Jika kelas samurai menyediakan sejumlah besar wiraswasta yang jempolan dan ulet, bagaimana dengan angkatan kerja yang berdisiplin yang menjadi prasyarat bagi industrialisasi? Saya harap sudah cukup jelas terlihat dalam studi ini bahwa angkatan kerja yang taat, bersedia bekerja keras dan ugahari dapat ditemukan dalam jumlah besar baik di kalangan petani mapun kelas-kelas perkotaan. Sebenarnya pembagian antara wiraswasta dan angkatan kerja, di luar perusahaan-perusahaan besar, agak sedikit menyesatkan jika diterapkan di Jepang. Mayoritas besar bisnis yang ada berskala kecil, dengan pekerja lima orang atau bahkan kurang, dan pada dasarnya merupakan usaha keluarga. Bisnis-bisnis skala kecil inilah yang nantinya, dengan bantuan peralatan listrik, yang memproduksi sebagian besar barang-barang produksi ringan Jepang, yang merupakan ekspor utama dan basis dari ekonomi keseluruhan. Dalam bisnis-bisnis kecil ini si "wiraswasta" adalah kepala keluarga, pada umumnya hampir selalu petani atau penduduk kota dan bukan samurai, dan "angkatan kerja"nya adalah anggota keluarga, mungkin ditambah dengan beberapa pekerja yang mempunyai hubungan keluarga dengan pemilik. Disiplin yang ketat, jam kerja yang panjang dan ongkos produksi yang sangat rendah dari bisnis-bisnis semacam ini jelas merupakan sumber utama peningkatan ekonomi Jepang, dan semua ini tidak mungkin bisa dimengerti tanpa memahami etika chonin dan petani dan bagaimana dengan cara yang khas keluarga menjadi bagian darinya. Menarik untuk dikemukakan bahwa kompetisi tidak lagi terlihat tajam di lingkungan industri kecil dibanding pada industri besar. Usaha skala kecil biasanya berada di bawah arahan perusahaan-perusahaan besar, atau terorganisasi dalam asosiasi-asosiasi yang berada di bawah pengawasan pemerintah. Peningkatan standar atau perubahan jenis produksi pada umumnya lebih disebabkan karena menuruti pesanan dari atas, sering kali langsung dari pemerintah, daripada akibat dari kepekaan terhadap situasi pasar yang kompetitif. Jelas perusahaan besar atau pemerintah peka terhadap situasi pasar semacam itu, terutama yang berkaitan dengan perdagangan untuk ekspor, tetapi ini mempunyai arti yang sangat berbeda andaikan setiap bisnis kecil tersebut yang peka. Ekonomi tetap dirembesi oleh nilai-nilai politik.

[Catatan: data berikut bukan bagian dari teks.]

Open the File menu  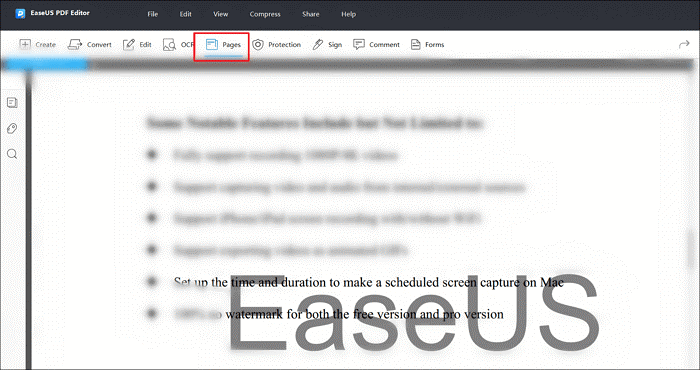tap(153, 14)
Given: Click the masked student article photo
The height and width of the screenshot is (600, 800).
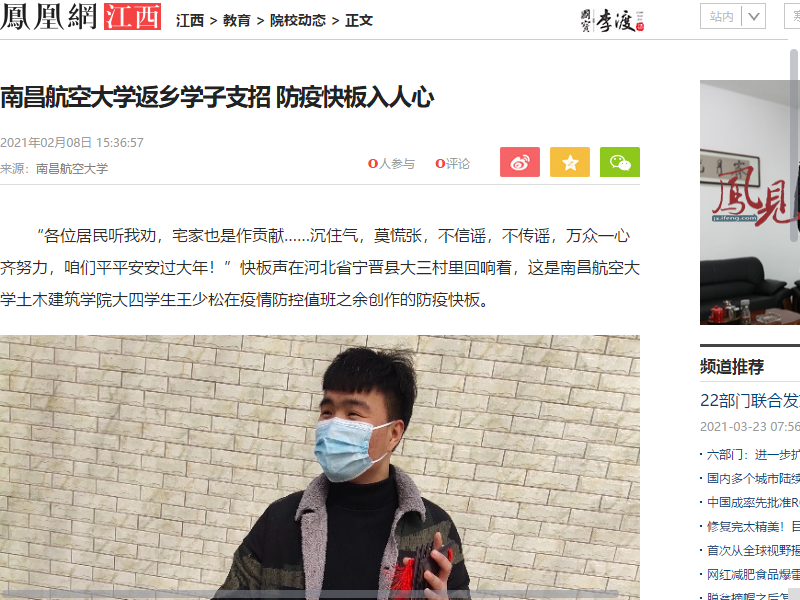Looking at the screenshot, I should [x=320, y=467].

Untuk meringkaskan tinjauan sekilas terhadap keadaan pasca Tokugawa, dapat dikatakan bahwa sistem nilai sentral yang terdapat pada Era Tokugawa tetap merupakan sistem nilai yang berpengaruh dalam era modern, bahkan dalam bentuk yang mungkin lebih intens dan terasionalisasikan. Adaptasi dari sistem nilai sentral yang telah diolah menjadi etika status dari bermacam kelas terbukti sangat menunjang dilakukannya pembagian tanggung jawab ekonomi kepada setiap kelas. Meskipun pertumbuhan ekonomi modern terjadi, negara tetap menjadi titik dominan dalam kehidupan berbangsa dan ekonomi dirasuki oleh nilai-nilai politik.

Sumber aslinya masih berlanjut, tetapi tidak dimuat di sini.